Context: My team hosts multiple applications on a Windows Server 2016 box. For planning purposes, I'm interested in profiling CPU and RAM usage per application over time. Most of these apps are .NET via IIS, while a few are .NET and scheduled through Task Scheduler, and some are Python scripts run on a schedule or ad-hoc by another process. None are guaranteed to be running at any given time (I don't believe I can rely on a given PID).

What I've tried so far: In Performance Monitor, I've created some test Data Collector Sets for Processor Time % on the following process selections:

  • Total
  • All Instances
  • A subset of multiple running applications

In all cases, the results I get back show the Total Processor Time %.

Problem: I'm seeking a report/chart/log/anything else that breaks down profiled metrics by process. That is, for each time slice, I want to see "ApplicationA used N CPU %, ApplicationB used M CPU %" and so on.

All the searches I've done so far show me how to do two things:

  1. Profile any metrics on a single process, creating one DCS per; and
  2. Profile the system-wide total for any metrics.

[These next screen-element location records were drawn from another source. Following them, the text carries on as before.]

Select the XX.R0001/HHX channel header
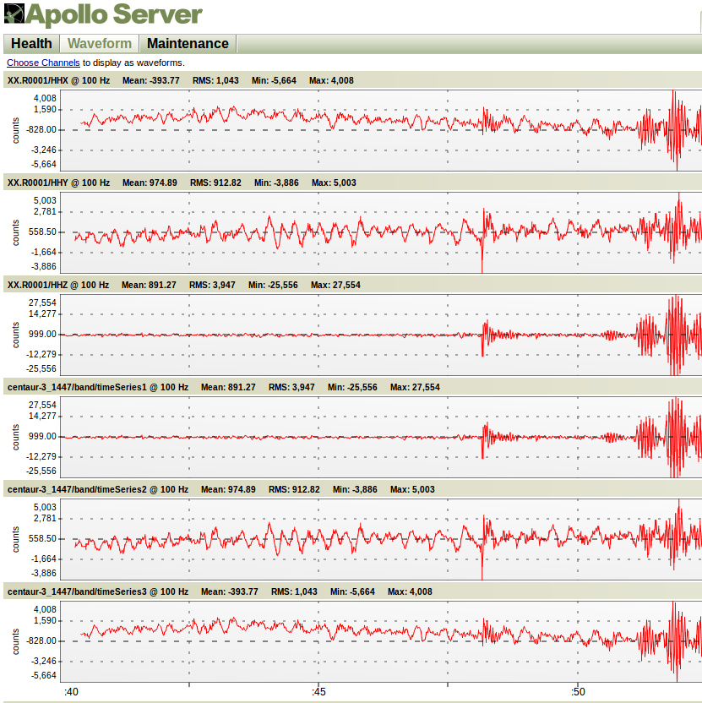The image size is (702, 703). coord(58,81)
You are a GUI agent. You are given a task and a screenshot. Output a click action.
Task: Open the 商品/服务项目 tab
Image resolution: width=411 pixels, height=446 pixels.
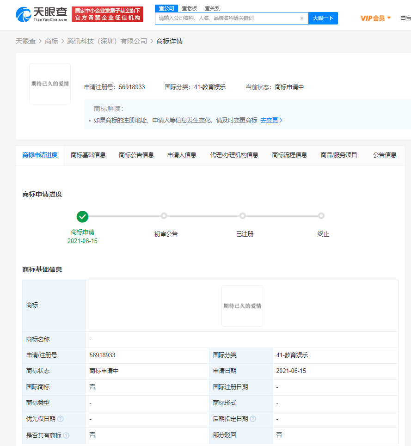click(339, 155)
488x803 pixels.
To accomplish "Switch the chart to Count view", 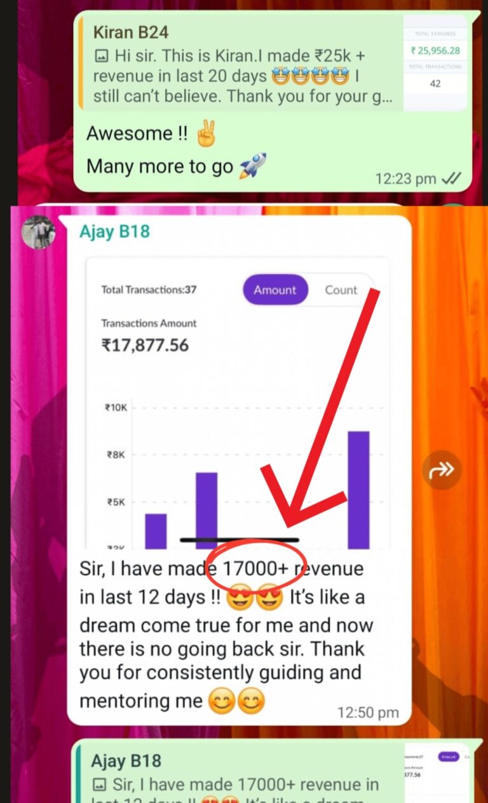I will (x=341, y=290).
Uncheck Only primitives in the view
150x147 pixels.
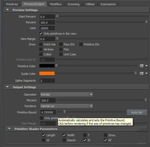coord(41,34)
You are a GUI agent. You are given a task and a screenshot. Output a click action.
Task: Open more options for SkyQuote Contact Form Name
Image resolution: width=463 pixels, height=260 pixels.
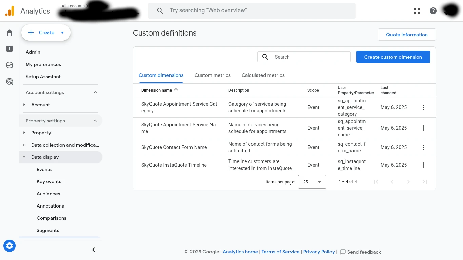[x=423, y=147]
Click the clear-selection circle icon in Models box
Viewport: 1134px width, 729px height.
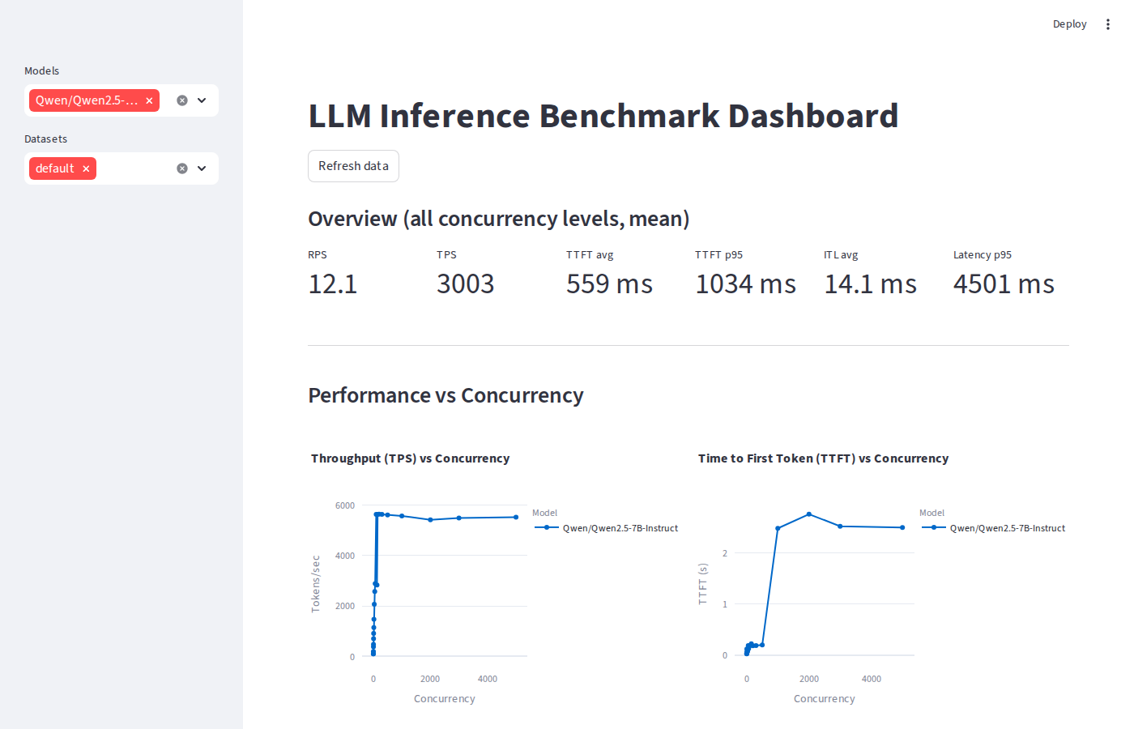181,100
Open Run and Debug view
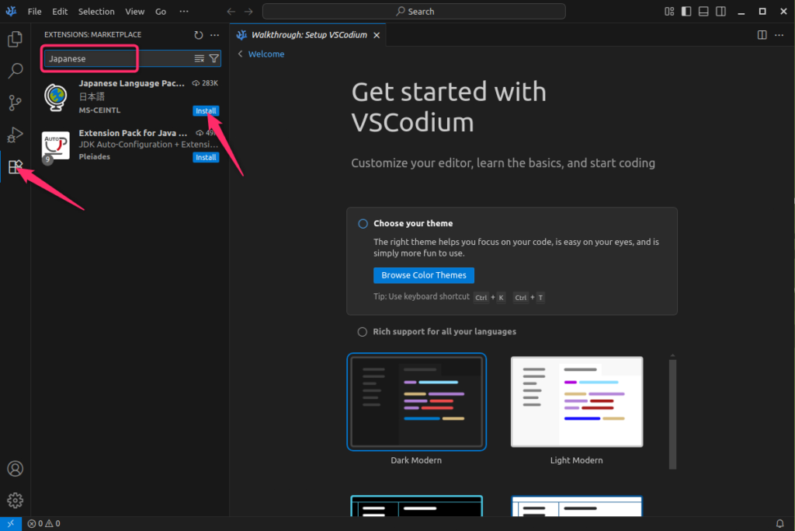The image size is (795, 531). 15,135
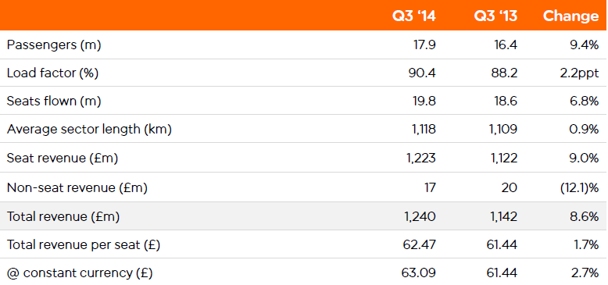The height and width of the screenshot is (285, 608).
Task: Select the highlighted Total revenue (£m) row
Action: coord(304,216)
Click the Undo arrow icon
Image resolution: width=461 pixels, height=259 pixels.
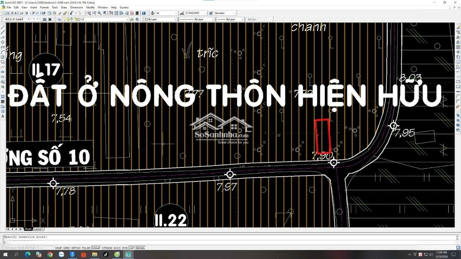tap(72, 13)
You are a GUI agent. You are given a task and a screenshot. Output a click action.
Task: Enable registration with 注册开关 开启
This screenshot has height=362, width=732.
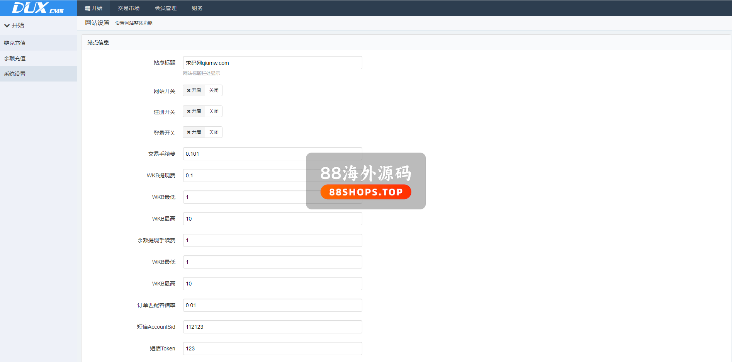pos(194,111)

This leads me to wonder if I'm approaching this the wrong way; I'm extending my skillset into DevOps and infrastructure planning, so many of my assumptions are naive. QED my question is a Choose Your Own Adventure two-parter:

How do I:

A) Log resource use for all processes on the system to identify what EACH needs in average and peak usage?

OR:

B) Approach this in a sensible, systematic manner according to the current best practices?